**What you will do:**
Return the lines of the data below in which the string "agent" occurs.

● ● ● ● ● ● ●

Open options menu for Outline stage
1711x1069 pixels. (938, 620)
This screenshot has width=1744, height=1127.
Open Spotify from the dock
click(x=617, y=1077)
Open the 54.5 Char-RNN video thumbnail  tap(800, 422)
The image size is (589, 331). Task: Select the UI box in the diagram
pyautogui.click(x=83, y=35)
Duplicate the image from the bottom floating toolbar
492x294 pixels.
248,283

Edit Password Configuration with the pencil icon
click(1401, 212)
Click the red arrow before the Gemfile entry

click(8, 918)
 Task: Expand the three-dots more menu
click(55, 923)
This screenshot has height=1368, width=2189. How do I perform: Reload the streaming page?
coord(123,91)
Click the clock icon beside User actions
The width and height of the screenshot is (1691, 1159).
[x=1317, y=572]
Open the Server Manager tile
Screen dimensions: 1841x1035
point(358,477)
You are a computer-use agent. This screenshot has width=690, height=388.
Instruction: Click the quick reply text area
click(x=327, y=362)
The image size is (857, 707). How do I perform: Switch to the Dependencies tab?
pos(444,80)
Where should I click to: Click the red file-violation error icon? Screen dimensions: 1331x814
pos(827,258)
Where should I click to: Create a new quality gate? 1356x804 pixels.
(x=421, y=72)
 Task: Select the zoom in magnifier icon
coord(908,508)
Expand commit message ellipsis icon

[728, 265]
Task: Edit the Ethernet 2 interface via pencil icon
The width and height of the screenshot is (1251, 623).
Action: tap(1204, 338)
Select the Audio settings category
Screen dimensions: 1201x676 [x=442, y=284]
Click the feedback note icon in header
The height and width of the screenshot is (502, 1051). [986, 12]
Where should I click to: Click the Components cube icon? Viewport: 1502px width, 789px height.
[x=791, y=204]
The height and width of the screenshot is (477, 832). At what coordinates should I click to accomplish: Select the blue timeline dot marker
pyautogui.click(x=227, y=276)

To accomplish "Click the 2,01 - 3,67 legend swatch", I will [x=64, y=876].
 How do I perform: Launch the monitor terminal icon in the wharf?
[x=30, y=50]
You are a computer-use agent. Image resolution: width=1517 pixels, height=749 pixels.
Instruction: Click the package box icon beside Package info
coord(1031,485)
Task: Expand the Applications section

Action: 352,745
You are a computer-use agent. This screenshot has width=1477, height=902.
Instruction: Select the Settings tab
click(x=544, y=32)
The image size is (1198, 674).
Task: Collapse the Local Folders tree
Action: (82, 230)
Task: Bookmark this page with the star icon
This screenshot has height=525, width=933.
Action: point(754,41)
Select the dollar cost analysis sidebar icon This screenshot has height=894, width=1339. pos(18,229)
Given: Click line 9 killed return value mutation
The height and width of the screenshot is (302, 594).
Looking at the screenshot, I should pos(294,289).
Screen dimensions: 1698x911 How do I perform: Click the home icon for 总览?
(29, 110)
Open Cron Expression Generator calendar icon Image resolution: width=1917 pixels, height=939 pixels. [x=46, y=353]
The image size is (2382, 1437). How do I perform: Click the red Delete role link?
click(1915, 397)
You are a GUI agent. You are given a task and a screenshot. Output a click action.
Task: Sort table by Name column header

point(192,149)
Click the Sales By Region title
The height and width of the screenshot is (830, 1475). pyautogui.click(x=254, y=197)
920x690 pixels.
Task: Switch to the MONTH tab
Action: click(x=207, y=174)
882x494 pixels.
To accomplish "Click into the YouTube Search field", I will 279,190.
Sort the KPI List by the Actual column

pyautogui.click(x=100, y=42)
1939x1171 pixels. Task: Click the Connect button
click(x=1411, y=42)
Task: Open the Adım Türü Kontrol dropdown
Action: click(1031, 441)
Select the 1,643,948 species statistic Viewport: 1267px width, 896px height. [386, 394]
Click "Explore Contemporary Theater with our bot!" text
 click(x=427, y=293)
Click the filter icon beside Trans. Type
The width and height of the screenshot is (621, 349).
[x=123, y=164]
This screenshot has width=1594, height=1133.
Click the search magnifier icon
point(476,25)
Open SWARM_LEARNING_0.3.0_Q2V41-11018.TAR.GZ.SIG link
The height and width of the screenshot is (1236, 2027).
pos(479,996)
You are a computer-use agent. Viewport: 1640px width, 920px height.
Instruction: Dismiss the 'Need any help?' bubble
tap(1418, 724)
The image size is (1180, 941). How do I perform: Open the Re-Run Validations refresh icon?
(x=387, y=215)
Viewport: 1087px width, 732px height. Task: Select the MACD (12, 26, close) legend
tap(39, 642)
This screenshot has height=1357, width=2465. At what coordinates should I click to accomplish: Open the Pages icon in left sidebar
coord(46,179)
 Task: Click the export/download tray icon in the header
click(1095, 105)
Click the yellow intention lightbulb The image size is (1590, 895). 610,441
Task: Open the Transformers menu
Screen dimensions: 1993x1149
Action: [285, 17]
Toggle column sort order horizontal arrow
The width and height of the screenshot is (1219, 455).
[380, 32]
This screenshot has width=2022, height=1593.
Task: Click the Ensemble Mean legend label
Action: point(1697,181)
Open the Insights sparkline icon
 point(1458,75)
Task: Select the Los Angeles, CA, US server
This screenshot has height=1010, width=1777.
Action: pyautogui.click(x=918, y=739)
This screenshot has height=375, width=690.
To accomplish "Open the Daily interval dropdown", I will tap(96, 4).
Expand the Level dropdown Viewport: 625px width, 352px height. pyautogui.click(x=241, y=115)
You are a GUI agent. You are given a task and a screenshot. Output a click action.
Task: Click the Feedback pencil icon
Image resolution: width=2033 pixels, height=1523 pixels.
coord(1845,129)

● ● ● ● ● ● ●

**Exercise result:**
You are a computer-use agent. This screenshot has width=690, height=388.
You are a computer-use agent. Image resolution: width=1517 pixels, height=749 pixels.
You are a computer-use agent. This screenshot has width=1477, height=902.
You are a GUI agent. You are given a task and a screenshot. Output a click action.
You are a computer-use agent. Viewport: 1640px width, 920px height.
You are a GUI agent. You are given a task and a screenshot. Output a click action.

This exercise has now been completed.